TULSA, Oklahoma -- EMSA is seeing a typical increase in calls due to the climbing temperatures. EMSA received about a half-dozen calls on Wednesday from patients suffering from suspected heat related illnesses.
The dog days of summer have snuck up on residents a little early this year. The summer sun and high heat index intensified by the humidity affect everyone.
An EMSA dispatcher received a call for a patient suffering a heat-related illness. It turned out the patient was a dog.
"At first we didn't realize it and then once she said that then we kind of changed our approach and we went ahead and helped her over the telephone to try and get the dog cooled down," said EMSA's Byron Schultz.
It's a bit easier for humans to beat the heat. But, it's a little tougher when you wear a fur coat year round.
"Clinical signs include panting which can progress from panting, vomiting, diarrhea. They can get weak, stagger, fall down and it can eventually lead to loss of consciousness and even coma," said Dr. Tim Hallman with Carbondale Vet Hospital.
All the more reason for Oklahoma pet owners to watch out for their four legged friends when the temperatures rise.

^^^^^^^^^^^^^^^^

◆ Brief
Continue the news report on EMSA's heat-related calls, picking up after its final sentence about Oklahoma pet owners.

◆ Data supplied
^^^^^^^^^^^^^^^^

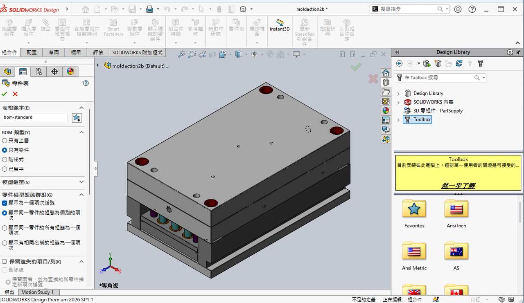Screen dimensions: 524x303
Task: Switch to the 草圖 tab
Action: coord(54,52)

^^^^^^^^^^^^^^^^

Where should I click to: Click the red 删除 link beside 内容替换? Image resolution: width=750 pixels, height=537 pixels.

^^^^^^^^^^^^^^^^

◆ Reply to the exercise
"I just carry a water bottle with me and shoot the water on him when we're taking walks if he's looking pretty hot," dog owner Amy Sawyer said.
If water is not available, there are others ways to help you pet cool down.
"If there is no water anywhere or no shade, they will eventually lay down on the ground or dig a hole just to find someplace cool," dog owner Angel Swift said.
If your pet needs help, it will probably be easier to get help by calling your vet instead of 911.
If your pet does show signs of heat exhaustion, get them to a cool area with shade or air conditioning. Immerse them in cool water, not cold and offer them ice cubes and plenty of cool water to drink. You should also contact your vet.